While South Africa’s coal exports are much larger in volume than exports from other African countries, developments elsewhere in the past few years have often attracted a far greater degree of interest. This characteristic particularly applies to Mozambique, where the challenges for producer exporters could be described as tough, similar to those faced by some new iron ore shippers in West Africa. Mozambique, and also Botswana, possess huge deposits of good quality coal, but developing the infrastructure (railroads and ports) required to enable access to international markets is a hugely expensive and lengthy process.
Coal mines in the Tete province of Mozambique, where coking as well as steam coal grades are available, started exporting small quantities in 2011, leading to more substantial exports of about 3mt in 2012. Brazilian mining company Vale started producing at the Moatize mine in 2011, transporting coal along the 575 kilometre Sena railway to Beira port. Anglo-Australian mining company Rio Tinto began producing at the Benga mine in 2012. Last year, a further increase in the country’s exports, reportedly to about 5mt, was seen.
Expanding the capacity of the existing rail route, and building a new route, will enable more coal to be exported from Mozambique. The Sena railway is being upgraded from a maximum 6.5mt annually to 20mt, and the handling capacity at Beira is being raised.
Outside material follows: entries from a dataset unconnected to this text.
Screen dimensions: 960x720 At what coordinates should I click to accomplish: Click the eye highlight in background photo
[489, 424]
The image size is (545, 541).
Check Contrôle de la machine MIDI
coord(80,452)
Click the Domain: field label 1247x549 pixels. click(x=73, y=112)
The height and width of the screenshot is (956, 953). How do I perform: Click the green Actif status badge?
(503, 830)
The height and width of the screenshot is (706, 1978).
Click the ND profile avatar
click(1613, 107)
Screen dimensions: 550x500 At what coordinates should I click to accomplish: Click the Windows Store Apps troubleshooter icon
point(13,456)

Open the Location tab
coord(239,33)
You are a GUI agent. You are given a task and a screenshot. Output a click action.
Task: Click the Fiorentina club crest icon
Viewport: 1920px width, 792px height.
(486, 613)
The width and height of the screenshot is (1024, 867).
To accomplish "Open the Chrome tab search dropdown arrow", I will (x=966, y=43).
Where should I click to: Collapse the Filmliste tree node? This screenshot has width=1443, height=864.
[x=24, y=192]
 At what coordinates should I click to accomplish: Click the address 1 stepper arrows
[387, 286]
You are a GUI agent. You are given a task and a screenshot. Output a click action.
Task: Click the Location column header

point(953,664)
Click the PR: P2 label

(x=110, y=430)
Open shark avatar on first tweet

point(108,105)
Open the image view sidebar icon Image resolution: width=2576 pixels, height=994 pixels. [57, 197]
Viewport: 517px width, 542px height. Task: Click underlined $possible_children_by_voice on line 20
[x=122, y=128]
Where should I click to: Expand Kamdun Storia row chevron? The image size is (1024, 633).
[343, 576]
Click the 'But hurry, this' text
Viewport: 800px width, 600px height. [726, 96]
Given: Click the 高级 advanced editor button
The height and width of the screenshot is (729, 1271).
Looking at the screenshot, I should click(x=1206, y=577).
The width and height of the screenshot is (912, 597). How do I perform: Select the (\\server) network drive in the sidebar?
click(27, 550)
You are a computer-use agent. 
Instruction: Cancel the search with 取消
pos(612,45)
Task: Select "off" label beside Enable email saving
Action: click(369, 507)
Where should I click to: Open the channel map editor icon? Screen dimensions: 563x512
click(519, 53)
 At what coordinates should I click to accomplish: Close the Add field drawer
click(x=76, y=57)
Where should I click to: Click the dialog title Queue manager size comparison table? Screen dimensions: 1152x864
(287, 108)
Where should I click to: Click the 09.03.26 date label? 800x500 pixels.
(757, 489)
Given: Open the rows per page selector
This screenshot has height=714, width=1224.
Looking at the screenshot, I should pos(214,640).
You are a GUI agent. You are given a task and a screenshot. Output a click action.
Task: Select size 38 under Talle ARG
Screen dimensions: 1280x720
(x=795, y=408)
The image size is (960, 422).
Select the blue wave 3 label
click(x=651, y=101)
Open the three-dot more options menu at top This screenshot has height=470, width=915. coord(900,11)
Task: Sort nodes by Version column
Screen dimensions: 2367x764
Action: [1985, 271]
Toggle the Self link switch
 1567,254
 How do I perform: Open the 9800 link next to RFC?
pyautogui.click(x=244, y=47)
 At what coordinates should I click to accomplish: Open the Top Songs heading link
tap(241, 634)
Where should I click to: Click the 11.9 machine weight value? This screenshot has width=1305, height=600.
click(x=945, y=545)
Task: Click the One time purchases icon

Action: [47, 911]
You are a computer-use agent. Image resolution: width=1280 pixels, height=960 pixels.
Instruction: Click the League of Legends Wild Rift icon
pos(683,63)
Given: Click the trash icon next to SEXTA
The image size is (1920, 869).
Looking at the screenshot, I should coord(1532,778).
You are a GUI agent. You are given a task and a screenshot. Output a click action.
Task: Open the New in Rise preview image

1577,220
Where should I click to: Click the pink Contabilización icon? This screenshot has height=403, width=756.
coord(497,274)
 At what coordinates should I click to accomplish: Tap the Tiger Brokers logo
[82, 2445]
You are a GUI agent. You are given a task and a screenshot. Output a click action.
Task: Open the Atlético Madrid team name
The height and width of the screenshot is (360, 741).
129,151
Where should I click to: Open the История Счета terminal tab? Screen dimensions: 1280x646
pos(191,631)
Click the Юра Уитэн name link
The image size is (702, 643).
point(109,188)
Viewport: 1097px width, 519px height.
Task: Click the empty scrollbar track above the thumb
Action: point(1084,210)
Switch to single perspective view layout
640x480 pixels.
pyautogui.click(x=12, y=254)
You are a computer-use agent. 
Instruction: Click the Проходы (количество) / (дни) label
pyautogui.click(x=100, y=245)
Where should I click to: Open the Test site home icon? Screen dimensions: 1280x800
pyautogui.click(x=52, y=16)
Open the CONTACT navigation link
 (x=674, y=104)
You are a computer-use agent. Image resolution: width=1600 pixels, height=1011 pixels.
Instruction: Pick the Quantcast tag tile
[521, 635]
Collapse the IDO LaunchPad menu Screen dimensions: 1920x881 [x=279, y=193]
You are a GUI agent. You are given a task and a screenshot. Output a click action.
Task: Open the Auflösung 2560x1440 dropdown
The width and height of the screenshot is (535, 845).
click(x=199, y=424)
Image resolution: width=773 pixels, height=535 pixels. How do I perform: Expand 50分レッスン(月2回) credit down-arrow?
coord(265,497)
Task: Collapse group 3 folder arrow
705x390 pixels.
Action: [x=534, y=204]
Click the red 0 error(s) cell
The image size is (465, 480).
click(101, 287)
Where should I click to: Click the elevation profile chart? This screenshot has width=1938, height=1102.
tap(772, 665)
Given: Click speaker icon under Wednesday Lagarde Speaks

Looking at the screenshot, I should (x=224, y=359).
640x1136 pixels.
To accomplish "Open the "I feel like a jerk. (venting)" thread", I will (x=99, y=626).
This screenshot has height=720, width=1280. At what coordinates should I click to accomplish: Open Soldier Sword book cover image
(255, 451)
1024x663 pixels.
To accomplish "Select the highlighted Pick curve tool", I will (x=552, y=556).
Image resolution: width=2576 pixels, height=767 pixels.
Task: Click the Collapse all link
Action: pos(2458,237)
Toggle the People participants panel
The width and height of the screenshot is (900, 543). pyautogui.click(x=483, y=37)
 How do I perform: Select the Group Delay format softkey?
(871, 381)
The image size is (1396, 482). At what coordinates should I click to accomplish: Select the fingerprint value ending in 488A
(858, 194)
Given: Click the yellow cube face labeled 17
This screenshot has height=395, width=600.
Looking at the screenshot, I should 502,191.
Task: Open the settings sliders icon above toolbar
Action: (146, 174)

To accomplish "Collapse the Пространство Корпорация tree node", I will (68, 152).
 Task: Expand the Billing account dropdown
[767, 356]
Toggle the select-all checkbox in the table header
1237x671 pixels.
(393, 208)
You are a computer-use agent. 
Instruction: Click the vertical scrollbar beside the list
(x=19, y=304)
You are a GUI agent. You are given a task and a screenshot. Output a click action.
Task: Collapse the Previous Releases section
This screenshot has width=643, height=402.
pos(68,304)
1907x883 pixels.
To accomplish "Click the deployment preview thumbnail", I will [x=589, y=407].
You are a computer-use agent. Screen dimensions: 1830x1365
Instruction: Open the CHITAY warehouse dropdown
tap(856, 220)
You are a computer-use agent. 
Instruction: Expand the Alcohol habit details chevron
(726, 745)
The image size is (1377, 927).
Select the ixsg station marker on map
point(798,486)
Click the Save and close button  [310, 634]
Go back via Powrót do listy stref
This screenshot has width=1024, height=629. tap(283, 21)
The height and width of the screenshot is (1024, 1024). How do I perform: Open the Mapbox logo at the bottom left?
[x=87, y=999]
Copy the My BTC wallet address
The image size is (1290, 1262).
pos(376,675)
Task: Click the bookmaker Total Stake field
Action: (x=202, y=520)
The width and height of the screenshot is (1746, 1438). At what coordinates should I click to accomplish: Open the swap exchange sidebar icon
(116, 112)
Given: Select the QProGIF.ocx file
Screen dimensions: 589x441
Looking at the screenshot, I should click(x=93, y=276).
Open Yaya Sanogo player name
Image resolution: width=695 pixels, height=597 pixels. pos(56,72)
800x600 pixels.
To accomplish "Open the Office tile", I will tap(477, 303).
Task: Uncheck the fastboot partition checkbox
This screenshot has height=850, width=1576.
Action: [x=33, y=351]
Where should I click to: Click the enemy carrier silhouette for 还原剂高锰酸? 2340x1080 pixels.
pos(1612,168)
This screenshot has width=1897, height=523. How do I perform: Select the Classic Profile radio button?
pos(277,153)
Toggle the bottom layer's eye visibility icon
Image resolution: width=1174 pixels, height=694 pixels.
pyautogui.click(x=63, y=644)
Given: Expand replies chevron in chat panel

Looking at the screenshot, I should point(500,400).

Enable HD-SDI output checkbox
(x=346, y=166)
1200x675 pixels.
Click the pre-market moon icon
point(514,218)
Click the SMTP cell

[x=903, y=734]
A new 912 kilometre line carrying coal through Malawi to a new deepwater loading port at Nacala in northern Mozambique is due for completion at the end of 2014, with potential for carrying up to 18mt exports.
Problems associated with developing mineral resources for export were highlighted by a news item at the end of July this year. The Financial Times reported that Rio Tinto had finalised the sale of its Benga coal mine and other Mozambique coal assets, to an Indian state-owned company, for $50 million. This price tag is only a small fraction of the $3.7 billion originally paid by Rio Tinto in 2011 for the Riversdale company owning these assets, described by the FT as a “disastrous acquisition.” The logistical challenges of transporting coal from Tete to the coast, and a reduced estimate of recoverable coking coal volumes had been identified earlier as key problems, amplified later by the adverse impact of sharply lower international prices.
Maritime momentum
Looking at how the sea trade scene as a whole has been evolving, the pull of increasing demand from Asian markets, in particular China and India clearly has been a crucial factor stimulating and underpinning Africa’s dry bulk commodity exports growth. Assuming that this influence remains favourable over the years ahead, further expansion in a number of trades seems predictable although timescales and volumes are harder to estimate precisely. Large-scale iron ore and coal mining projects are under way in several countries already, as we have seen, and more are planned, together with related infrastructure developments, aimed at expanding foreign sales.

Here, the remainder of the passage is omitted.